* REQUIRED ACTION: Show the lines below where "computer" occurs.

* DATA TO PROCESS:
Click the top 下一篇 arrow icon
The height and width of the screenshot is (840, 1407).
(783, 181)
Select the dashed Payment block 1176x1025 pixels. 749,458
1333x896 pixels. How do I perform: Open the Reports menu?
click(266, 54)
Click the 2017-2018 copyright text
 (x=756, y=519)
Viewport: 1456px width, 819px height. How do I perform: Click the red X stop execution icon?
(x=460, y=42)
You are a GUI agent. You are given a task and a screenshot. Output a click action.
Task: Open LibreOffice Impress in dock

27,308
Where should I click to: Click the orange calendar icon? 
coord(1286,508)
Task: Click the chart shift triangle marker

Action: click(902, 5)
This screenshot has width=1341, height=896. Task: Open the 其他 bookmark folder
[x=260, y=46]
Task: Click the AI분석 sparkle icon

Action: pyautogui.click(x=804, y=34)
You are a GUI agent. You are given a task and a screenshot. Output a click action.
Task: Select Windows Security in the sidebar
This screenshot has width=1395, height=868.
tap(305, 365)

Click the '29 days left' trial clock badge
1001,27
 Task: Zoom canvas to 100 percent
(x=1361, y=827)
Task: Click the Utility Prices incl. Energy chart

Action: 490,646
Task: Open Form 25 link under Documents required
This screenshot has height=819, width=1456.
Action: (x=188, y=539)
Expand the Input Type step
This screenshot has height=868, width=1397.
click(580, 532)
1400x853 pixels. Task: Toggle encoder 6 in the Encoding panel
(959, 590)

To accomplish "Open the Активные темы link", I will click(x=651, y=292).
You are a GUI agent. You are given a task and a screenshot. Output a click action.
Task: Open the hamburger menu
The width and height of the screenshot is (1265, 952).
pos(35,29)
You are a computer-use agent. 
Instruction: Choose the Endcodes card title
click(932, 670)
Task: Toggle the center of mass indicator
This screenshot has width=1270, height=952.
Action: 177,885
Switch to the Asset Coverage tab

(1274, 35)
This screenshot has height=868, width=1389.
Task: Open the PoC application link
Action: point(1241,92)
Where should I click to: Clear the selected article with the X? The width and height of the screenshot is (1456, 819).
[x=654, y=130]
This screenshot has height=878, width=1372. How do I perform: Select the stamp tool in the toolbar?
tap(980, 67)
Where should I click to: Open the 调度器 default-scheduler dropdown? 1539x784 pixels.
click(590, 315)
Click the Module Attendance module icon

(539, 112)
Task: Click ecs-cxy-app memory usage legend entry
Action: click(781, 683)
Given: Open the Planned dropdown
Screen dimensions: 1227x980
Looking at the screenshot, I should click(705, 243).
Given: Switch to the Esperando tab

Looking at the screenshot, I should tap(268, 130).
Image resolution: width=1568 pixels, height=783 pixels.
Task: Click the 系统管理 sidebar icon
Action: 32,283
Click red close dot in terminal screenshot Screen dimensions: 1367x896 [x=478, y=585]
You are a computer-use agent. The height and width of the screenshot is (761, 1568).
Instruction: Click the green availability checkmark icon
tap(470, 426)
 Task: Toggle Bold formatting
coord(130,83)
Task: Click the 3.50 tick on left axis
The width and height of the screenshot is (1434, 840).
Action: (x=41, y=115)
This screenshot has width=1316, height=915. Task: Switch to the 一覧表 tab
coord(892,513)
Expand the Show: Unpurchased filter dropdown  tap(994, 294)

* RESPONSE TO THE TASK:
You are a computer-use agent. 
You are a computer-use agent. The height and width of the screenshot is (761, 1568).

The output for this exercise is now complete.